Stock market fraud: SEC intensifies efforts to restore investor trust
The Securities and Exchange Commission (SEC) is set to fortify its efforts in battling stock market fraud and intensifying its monitoring of publicly traded firms, in a bid to re-establish investor trust. The Commission acknowledged the proliferation of fraud incidents has led to a considerable erosion of confidence among stock investors.
Regular offences include insider trading and stock price manipulation. The regulator’s mission to bolster public assurance centres around enforcing stricter laws under the Securities and Exchange Act, ensuring all participants in the capital market are dealt with equitably, as per the SEC’s statement.
The Commission issued a warning to potential fraudsters.
“Directors or executives of listed companies or businesses in the capital market who commit crimes, carry out unfair trading or fraudulent acts will face strict law enforcement, as such crimes usually affect a wide group of investors.”
Securities trading offences under the Securities and Exchange Act fall into three categories: the disclosure of information that could potentially harm investors or the capital market; using false or distorted information for analysis or forecasts; and using known information to exploit investors.
In all these cases, the actions influence the price of securities and manipulate investor decisions, according to the SEC.
“In the event of an offence involving unfair securities trading practices, failure to fulfil directorial or executive duties, or using someone else’s account for securities trading, the SEC may opt to impose civil penalties.”
The decision on punitive measures is at the discretion of the committee. If the accused refuses to adhere to the civil punishment measures, the SEC is authorised to initiate a lawsuit with the civil court against the offender, highlighted the statement.
Challenges & Development
The SEC also acknowledged the challenges in evidence collection and prosecution, especially in cases related to financial crimes, where most evidence is typically in the hands of the culprits trying to hide their wrongdoings. The SEC further noted that these types of cases usually have a significant impact on investors and the capital market.
The SEC collaborates with the Department of Special Investigation, the Central Investigation Bureau, the Economic Crime Suppression Division, the Anti-Money Laundering Office, and the Stock Exchange of Thailand (SET) to enforce the law effectively and boost confidence in the capital market, reported Bangkok Post.

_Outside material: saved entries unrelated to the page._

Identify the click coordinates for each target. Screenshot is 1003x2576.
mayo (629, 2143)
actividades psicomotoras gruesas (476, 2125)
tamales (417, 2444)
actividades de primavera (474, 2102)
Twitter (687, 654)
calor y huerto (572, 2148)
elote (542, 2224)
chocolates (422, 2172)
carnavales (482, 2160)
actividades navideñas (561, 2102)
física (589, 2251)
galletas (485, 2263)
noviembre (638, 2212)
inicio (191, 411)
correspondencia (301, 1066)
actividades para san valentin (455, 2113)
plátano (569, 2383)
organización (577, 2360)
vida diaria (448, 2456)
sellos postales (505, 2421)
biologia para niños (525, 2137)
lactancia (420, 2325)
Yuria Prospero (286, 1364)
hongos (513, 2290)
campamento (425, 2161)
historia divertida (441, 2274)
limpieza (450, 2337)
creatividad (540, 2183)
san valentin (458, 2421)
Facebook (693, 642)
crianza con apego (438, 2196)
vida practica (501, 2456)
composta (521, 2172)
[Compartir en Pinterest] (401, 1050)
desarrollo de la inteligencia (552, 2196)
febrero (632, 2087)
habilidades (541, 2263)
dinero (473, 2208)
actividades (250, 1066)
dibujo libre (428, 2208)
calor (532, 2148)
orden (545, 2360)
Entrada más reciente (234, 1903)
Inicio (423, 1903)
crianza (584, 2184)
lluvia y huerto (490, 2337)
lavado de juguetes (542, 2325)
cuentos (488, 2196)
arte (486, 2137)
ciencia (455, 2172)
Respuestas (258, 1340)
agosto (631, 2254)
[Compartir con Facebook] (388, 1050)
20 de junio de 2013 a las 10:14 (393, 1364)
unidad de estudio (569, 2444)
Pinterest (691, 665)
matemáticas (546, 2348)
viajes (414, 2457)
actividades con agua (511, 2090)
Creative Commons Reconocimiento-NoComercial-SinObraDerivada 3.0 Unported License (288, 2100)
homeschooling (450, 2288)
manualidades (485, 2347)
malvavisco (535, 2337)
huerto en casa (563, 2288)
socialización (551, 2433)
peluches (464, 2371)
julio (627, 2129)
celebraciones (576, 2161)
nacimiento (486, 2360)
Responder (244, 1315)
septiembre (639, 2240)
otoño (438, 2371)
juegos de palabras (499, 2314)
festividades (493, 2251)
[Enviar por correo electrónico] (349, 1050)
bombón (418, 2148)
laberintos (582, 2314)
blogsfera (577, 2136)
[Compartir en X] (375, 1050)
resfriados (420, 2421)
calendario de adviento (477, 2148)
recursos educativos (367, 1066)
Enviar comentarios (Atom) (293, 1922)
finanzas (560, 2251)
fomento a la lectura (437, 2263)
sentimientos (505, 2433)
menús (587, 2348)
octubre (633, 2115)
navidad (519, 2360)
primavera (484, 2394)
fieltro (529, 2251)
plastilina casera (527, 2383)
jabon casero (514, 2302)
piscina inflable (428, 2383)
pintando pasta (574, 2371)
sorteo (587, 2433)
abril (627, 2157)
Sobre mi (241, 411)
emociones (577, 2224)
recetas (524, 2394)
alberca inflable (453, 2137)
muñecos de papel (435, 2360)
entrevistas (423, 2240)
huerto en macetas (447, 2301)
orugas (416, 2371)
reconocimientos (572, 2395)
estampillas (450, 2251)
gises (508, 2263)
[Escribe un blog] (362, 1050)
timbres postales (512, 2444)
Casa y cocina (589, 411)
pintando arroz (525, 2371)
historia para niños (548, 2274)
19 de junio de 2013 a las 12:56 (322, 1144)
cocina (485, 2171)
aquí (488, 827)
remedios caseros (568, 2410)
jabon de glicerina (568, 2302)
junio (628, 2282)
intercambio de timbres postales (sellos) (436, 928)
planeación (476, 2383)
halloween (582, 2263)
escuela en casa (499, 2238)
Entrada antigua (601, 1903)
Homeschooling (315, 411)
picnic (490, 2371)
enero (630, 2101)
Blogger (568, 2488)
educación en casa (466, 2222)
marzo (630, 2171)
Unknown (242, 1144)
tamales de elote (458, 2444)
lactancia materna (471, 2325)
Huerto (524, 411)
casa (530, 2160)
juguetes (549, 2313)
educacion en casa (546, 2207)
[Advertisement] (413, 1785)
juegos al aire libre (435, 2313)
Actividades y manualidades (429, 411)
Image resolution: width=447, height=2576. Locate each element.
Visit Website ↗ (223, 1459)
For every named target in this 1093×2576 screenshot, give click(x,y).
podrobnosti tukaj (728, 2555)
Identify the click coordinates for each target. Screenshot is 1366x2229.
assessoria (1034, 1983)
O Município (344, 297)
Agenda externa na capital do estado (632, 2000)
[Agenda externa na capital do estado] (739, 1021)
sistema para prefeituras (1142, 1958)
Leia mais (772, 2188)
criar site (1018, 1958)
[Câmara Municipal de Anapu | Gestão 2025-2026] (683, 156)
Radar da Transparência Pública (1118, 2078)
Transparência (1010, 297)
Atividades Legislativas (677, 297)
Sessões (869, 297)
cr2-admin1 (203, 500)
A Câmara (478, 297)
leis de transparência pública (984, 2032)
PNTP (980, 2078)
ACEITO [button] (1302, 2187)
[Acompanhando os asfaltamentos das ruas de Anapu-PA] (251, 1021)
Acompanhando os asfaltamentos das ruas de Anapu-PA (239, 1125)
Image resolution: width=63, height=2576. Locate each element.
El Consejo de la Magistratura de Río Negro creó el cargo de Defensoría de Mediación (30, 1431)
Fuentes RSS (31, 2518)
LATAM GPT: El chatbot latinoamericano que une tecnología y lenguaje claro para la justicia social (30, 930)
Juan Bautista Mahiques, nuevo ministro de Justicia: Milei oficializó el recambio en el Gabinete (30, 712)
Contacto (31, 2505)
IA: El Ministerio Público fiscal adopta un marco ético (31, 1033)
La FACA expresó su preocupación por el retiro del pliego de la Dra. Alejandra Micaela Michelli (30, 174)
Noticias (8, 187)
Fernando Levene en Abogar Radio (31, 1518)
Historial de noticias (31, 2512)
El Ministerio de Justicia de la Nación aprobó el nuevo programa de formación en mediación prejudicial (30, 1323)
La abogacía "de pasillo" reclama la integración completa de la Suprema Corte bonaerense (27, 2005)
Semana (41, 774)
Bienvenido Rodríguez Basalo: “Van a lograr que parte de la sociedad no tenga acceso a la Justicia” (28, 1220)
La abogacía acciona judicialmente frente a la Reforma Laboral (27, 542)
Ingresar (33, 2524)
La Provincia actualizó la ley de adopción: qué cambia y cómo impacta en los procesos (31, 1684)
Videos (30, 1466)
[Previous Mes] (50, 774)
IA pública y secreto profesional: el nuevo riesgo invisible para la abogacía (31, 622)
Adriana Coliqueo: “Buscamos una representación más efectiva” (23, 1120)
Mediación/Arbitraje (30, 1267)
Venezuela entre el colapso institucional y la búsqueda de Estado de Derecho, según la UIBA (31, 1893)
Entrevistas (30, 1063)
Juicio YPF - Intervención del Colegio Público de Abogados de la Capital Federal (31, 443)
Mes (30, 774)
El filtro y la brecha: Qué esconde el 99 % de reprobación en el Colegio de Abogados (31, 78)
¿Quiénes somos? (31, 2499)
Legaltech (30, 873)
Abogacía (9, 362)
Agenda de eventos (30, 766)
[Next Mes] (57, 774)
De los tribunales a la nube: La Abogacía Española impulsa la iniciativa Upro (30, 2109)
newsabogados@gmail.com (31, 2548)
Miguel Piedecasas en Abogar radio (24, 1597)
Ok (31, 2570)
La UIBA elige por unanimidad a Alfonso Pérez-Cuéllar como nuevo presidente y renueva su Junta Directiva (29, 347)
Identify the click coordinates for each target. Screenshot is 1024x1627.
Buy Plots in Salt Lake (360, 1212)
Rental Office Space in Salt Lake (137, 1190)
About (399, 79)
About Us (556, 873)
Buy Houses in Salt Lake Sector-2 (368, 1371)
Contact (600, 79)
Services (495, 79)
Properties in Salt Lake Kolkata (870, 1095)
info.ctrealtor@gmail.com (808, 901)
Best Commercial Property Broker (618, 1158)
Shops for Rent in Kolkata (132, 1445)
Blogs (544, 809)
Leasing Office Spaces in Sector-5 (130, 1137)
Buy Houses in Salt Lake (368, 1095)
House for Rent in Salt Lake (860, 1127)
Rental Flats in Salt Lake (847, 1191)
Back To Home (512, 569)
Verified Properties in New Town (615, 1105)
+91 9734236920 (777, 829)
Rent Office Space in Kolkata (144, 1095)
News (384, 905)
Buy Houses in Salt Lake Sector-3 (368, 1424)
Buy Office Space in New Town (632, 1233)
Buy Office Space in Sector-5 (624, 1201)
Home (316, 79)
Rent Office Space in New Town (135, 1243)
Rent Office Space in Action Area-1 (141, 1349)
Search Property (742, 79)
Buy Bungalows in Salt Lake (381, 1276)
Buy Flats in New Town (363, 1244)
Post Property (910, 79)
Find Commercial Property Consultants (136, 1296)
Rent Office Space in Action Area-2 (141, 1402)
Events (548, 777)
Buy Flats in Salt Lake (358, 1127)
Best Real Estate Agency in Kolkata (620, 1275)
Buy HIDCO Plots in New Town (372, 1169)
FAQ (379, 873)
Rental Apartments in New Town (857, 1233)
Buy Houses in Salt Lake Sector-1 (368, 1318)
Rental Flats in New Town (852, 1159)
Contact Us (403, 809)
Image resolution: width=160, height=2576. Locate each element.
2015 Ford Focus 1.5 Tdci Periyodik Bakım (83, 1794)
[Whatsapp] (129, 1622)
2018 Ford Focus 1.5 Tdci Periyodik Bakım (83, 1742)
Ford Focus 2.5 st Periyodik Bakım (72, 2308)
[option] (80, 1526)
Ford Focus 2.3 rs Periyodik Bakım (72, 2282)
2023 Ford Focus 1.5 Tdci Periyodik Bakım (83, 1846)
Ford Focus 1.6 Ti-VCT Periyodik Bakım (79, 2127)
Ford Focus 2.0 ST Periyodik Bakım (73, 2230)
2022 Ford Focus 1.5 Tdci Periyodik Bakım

The SEC is also implementing measures to reinforce investor protection, involving the screening and monitoring of SET-listed companies to ensure adherence to good governance principles. The SEC plans to tighten the criteria for indirect registration or backdoor listing, mitigating the chances of stock market fraud.
Moreover, relevant capital market personnel, such as auditors, financial advisors and securities insurance companies, should be expected to perform their duties fairly for the benefit of shareholders and investors, added the regulator.
The SEC is also aiming to develop a mechanism that enhances investor knowledge and the capacity to protect their rights, as well as refining the securities financing process in the capital market.